= Elijah Barayi =

South African trade union leader

Elijah Barayi (15 June 1930 – 24 January 1994) was a South African trade union leader.

Born in Lingelihle Cradock, Barayi was one of eight children that, all came from a working-class family. Cradock was known for being a politically active town, which later on became known as the "Cradock Four" for anti-apartheid activism. Elijah Barayi studied at Lwana Primary School, and he also got his certificate at Nuwell High School. Barayi joined the ANC Youth League as a teenager in 1952. He was arrested in the early 1950s for being a participant in the Defiance Campaign. The Defiance Campaign was known as the first civil disobedience since the apartheid laws were set in place. This campaign involved many volunteers from different areas of South Africa, who broke these apartheid laws on purpose to shed light on the injustice done against them. He and many others were arrested during a state of emergency after the Sharpeville Massacre on 21 March 1960. This was seen as a turning point in ANC activism, which pushed many activists underground. Barayi aspired to study at Fort Hare University, which produced many notable African leaders, including Oliver Tambo and Nelson Mandela. His family was unable to afford tuition, so he instead became a clerk at the Department of Native Affairs, which is a government office that was responsible for enforcing apartheid policies. Later, he decided to resign from this job because he viewed the department as enforcing discrimination. This decision reflected his stance on social and political justice.

== Political activism ==
In 1952, Barayi joined the African National Congress (ANC) and worked closely with James Calata. James Calata was the ANC Secretary General. He participated in the Defiance Campaign, which was organized by the South African Indian Congress and the ANC, presenting himself at a local police station without papers after curfew, for which he was sentenced to one month in prison.

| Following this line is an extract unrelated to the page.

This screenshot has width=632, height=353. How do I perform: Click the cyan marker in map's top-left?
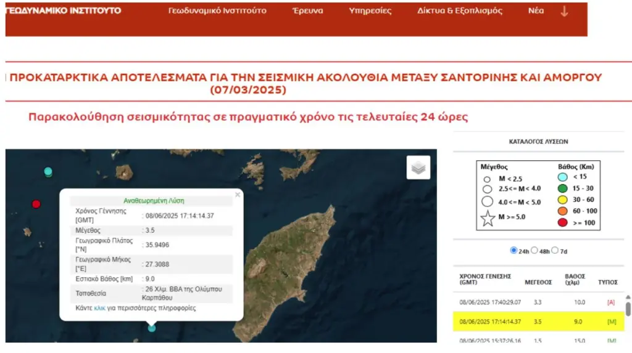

After the Sharpeville Massacre that took place on 21 March 1960, the South African government decided to ban the ANC and declare a state of emergency. Barayi was again arrested and held for five months. His repeated arrests showed that political activists that were being oppressed under apartheid laws, and this experience has made him more determined to fight discrimination.

In the 1980s, Elijah Barayi's attention became more occupied by the labor movement. In 1982, he founded the National Union of Mineworkers (NUM). This became one of the most notable trade unions in South Africa. By joining the National Union of Mineworkers, this marked the start of a new direction of bringing labor organization and politics together.

== Trade union career ==
Following the release, he moved to Brakpan to escape police harassment and found work as a personnel officer at a gold mine. In 1973, he moved to a similar role in Carletonville and was elected as the chair of the mine's liaison committee. These committees were designed by mining companies to limit the amount of worker influence, which reinforced Barayi's view that workers deserved fair representation. He attempted to use the role to oppose racial discrimination and the underpayment of many of the Black workers, and was banned by management from standing for a second term.

While Barayi was being restricted, he still continued to influence the mineworkers. His experience in Carletonville showed many of the limitations that were put onto people by the Liaison Committee, which was controlled by management, and this all happened because they didn't want workers to have good representation. This frustration pushed him to take a stronger stand in support of labor organizing. Going into the late 1970s, Barayi had become a significant voice in labor activism. He stood against the apartheid practices that were happening in the mining industry.

== COSATU leadership ==
In 1981, Barayi met Cyril Ramaphosa, and this inspired him to become a founding member of the National Union of Mineworkers (NUM). He was elected as a shaft steward, and then in 1983 as the union's vice president. This commitment to his opposition to racial discrimination and to worker solidarity in the mining industry showed his authentic leadership.

In 1985, he led a strike of 9,000 workers at the mine, raising his profile. This strike demonstrated the strength of workers' organizations, which forced management to negotiate.Later in the year, the NUM affiliated with the new Congress of South African Trade Unions (COSATU), and Barayi was elected president. During his time as president, the Congress of South African Trade Unions became a force for the anti-apartheid continuation. This mobilized workers in different industries to join together in this movement.

As COSATU president, Barayi strongly opposed the pass laws, which restricted the movement of Black South Africans, and called for disinvestment in South Africa. This pressure is on the government and their apartheid laws. This activism he showed led to him being arrested in 1986 and detained for two weeks without charge. Barayi continued to fight for democracy in the labor movement, which aligned the Congress of South African Trade Unions as a union group, but was also seen as a political player in the apartheid.

== Death and legacy ==
In 1991, Barayi stood down as president of COSATU and retired fully in 1993. He died in 1994, before South Africa's first democratic election.

Congress of South African Trade Unions leaders described Barayi as someone who fought hard to bridge the space between national pride and any workplace struggles, which was to ensure that labor rights were directly tied to the anti-apartheid movement. The South African government has recognized him and his contributions during Workers' Month and published him in many memorial publications.

Barayi's legacy continues in South Africa's democracy. His push for non-racial unions and international solidarity continues to be a principle in the Congress of South African Trade Unions and in other labor unions across the world.